Air Transportation Growth (Passengers and Freight) and Economic Growth, 1950-2016

Air Transportation Growth (Passengers and Freight) and Economic Growth, 1950-2016

Source: Air Transport Association and World Bank.

Over the period 1950-2016, air passenger and air freight traffic grew systematically faster than gross world product as the unique ability of air transportation to collapse space and time drew more traffic. Correlation analysis reveals significant associations; 0.65 (R square) for passengers-km and GWP (Gross World Product) and 0.75 for tons-km and GWP. Thus, each unit of economic growth is associated with a corresponding level of growth in passenger and cargo air transportation.

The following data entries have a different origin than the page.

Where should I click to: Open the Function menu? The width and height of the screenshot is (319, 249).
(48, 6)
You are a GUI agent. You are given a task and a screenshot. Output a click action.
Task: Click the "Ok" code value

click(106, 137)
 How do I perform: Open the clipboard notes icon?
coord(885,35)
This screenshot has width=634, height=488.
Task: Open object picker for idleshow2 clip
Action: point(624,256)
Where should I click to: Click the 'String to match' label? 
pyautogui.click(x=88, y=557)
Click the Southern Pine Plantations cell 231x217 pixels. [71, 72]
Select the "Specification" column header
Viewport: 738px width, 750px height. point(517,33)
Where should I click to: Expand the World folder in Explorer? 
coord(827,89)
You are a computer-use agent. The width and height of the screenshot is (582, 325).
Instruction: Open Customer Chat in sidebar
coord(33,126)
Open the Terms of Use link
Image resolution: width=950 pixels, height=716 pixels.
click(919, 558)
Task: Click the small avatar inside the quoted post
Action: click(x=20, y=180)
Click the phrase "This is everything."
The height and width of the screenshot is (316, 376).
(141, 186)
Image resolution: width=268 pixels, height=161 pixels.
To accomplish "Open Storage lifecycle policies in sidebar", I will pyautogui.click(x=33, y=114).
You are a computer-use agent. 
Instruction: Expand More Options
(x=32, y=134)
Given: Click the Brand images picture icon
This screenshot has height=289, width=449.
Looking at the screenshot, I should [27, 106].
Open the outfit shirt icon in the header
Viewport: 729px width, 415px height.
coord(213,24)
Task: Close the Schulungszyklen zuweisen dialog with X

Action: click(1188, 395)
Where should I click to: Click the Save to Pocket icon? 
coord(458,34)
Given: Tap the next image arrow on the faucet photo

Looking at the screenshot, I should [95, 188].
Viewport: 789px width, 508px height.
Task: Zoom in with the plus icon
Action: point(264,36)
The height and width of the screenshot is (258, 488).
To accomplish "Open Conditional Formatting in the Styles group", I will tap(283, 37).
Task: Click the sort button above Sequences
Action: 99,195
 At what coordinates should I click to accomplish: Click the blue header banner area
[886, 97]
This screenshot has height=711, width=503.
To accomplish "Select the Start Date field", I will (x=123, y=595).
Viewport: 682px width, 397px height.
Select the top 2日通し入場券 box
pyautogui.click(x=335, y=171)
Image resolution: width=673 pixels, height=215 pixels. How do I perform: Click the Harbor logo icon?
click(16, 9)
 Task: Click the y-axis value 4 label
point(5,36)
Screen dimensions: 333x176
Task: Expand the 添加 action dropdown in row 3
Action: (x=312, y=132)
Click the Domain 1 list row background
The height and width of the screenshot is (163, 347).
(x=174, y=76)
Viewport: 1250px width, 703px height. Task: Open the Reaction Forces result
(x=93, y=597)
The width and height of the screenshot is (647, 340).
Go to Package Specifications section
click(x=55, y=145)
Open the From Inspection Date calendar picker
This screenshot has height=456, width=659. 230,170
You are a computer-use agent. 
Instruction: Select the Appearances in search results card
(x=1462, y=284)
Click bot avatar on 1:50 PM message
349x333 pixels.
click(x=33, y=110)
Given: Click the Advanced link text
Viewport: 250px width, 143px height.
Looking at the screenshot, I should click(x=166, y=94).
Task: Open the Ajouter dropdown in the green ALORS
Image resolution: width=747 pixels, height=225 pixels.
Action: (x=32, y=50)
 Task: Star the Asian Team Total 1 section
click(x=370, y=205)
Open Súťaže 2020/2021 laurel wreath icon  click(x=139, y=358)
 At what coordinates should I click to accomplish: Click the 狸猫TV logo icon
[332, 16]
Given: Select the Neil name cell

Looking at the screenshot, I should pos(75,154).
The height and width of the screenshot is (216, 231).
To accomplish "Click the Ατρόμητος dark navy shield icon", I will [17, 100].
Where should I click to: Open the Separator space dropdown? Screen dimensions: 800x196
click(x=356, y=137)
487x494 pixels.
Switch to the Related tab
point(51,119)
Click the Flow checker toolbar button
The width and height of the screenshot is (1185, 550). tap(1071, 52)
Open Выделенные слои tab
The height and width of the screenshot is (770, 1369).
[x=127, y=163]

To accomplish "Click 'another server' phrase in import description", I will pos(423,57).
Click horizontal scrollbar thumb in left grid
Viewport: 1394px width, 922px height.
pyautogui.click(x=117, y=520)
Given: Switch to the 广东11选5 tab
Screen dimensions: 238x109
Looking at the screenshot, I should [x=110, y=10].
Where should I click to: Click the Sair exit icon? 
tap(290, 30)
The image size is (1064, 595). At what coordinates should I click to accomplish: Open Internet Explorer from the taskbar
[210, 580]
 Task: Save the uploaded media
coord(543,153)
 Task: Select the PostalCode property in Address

Air transportation endured a strong period of growth during the 1960s with passengers and freight growth systematically in the 10%-20% range. Airports were being increasingly congested and airline companies were looking for jet planes with higher capacities. The surge of passengers-km in 1970 (+31.1%) is mainly attributed to the introduction of the 747, a large capacity airplane that revolutionized air transportation by offering lower fares, high capacity and a longer range of operation (thus more passengers-km). The setback for air transportation came in 1973 with the Arab oil embargo and the subsequent recession (1974-1975). The 1981-1984 recession, the Gulf War (1991) and the Asian Financial Crisis (1997) were also economic setbacks that impacted air transportation. However, September 11, 2001, events, linked with a recession had considerable impacts on air transportation which experienced a global loss of 35 million passengers between 2000 and 2001. This was the second time in history that passenger air transport experienced a year of negative growth. The third occurrence of negative growth took place in 2009, the outcome of a major financial crisis and an issuing recession. The industry experienced a drop of 9 million passengers between 2008 and 2009.